▶ 文档节选
母亲这次住院8天就能下地行走、出院了,这对她老人家来说,意义非常大,因为这是母亲有生以来,第一次来到西安,住进了高规格的大医院,接受了国内顶尖医生的治疗。出院时,医院的医生也感到非常兴奋,这么大的年龄了,还能挺过手术的创伤,在他们的医疗经历中也是不多见的,真的是一位坚强的老人。
在这次住院期间,妈妈多次说,如果花钱太多,就不治疗了。出院时,母亲问我花了多少钱,我说共花了2万多元,当妈妈听到这个数字时,表现出非常惊讶的面容(这次住院共计花了10多万元,我们弟兄都承担了妈妈在西安住院的医疗费)。
母亲出院的那一天,我在手机上叫了一辆专车送母亲到我在西安南郊三爻村的家里,这也是她第一次到我在西安的家里。当司机把我们送到楼下,我和母亲下车从1楼乘坐电梯到13楼回家时,她一直不高兴,脸色也不是很舒展。“妈,怎么了?身体不舒服吗?”我发现母亲有点不高兴的样子,就问她。“司机把我们送到家,你不给人家钱,也不让人家到家里喝口水,你这娃到西安工作,怎么变成这样了?”我当时看到母亲说话时非常气愤的表情。随后我给母亲解释说:“咱娘俩坐车的钱,我已经在手机上给师傅了。”“你骗我年龄大了吧,我都没有看见你掏钱,你怎么说把钱给人家了呢?你这娃啥时候学会骗人了?!”

▶ 显示信息
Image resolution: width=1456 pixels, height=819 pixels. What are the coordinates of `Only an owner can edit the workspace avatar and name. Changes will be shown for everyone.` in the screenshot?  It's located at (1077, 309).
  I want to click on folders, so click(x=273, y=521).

▶ 工作要求
a) 根据文档节选,母亲这次住院多少天就能下地行走、出院?
b) 请照原样复制文档节选中从“母亲这次住院8天就能下地行走”到“了妈妈在西安住院的医疗费)。”之间的文字,首尾两处都要包括。

▶ 依次输出
a) 8天。

b)
母亲这次住院8天就能下地行走、出院了,这对她老人家来说,意义非常大,因为这是母亲有生以来,第一次来到西安,住进了高规格的大医院,接受了国内顶尖医生的治疗。出院时,医院的医生也感到非常兴奋,这么大的年龄了,还能挺过手术的创伤,在他们的医疗经历中也是不多见的,真的是一位坚强的老人。
在这次住院期间,妈妈多次说,如果花钱太多,就不治疗了。出院时,母亲问我花了多少钱,我说共花了2万多元,当妈妈听到这个数字时,表现出非常惊讶的面容(这次住院共计花了10多万元,我们弟兄都承担了妈妈在西安住院的医疗费)。